Un amendement est un texte, déposé par un ou plusieurs députés, qui vise à modifier un projet ou une proposition de loi. Il y a un auteur principal, mais un amendement peut être cosigné par plusieurs députés.

Boris Tavernier

Boris Tavernier

Rhône (69)

Les votes des députés et des groupes

Exposé des motifs de l'amendement

L'objectif d'un amendement est de modifier ou d'ajouter une mesure d'un projet ou d'une proposition de loi. Le ou les députés qui rédigent l'amendement écrivent également un exposé des motifs.

En France, un adulte sur deux et près d’un enfant sur cinq sont en surpoids. On compte désormais, dans notre pays, six fois plus d’enfants obèses ou en surpoids que dans les années 1960. Cette réalité se traduit par des dégâts humains et sociaux très lourds pour les personnes mais présente également un coût réel pour nos finances publiques. 

L’exposition à la publicité en faveur d’aliments et boissons de mauvaise qualité nutritionnelle est identifiée par l’OMS comme étant un des facteurs de risques de surpoids, d’obésité et de maladies cardiovasculaires. La publicité promouvant des produits de mauvaise qualité nutritionnelle vise particulièrement les enfants : selon une étude de l’UFC-Que-Choisir publiée en 2020, 88 % des spots publicitaires alimentaires destinés aux enfants concernent des produits notés avec un Nutri-score D ou E. L’auto-régulation et les engagements volontaires des industriels montrent leurs limites. Comme l’a redit le Conseil des prélèvements obligatoires, organe en lien direct avec la Cour des comptes, la fiscalité spécifique sur l’alimentation donc sur sa publicité peut constituer un outil utile (CPO, La fiscalité nutritionnelle, juillet 2023), si elle est correctement articulée avec des politiques alimentaires bien organisées, ce que notre groupe soutient. 

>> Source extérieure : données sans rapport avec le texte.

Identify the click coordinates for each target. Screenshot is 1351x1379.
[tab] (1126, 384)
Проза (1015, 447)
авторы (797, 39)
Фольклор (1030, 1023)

Cet amendement vise à créer une taxe sur la publicité promouvant des produits alimentaires de mauvaise qualité nutritionnelle. La taxe est payée par les industriels de l’agro-alimentaire qui sont à l’origine de ce matraquage publicitaire promouvant des produits de mauvaise qualité nutritionnelle. La taxe est progressive et adossée à la note de Nutri-score du produit dont il est fait la publicité. La publicité pour les produits les plus sains (Nutri-score A et B) ne serait pas taxée. Les fonds récoltés par cette taxe pourraient venir contribuer au financement de la future Stratégie nationale pour l’alimentation, la nutrition et le climat.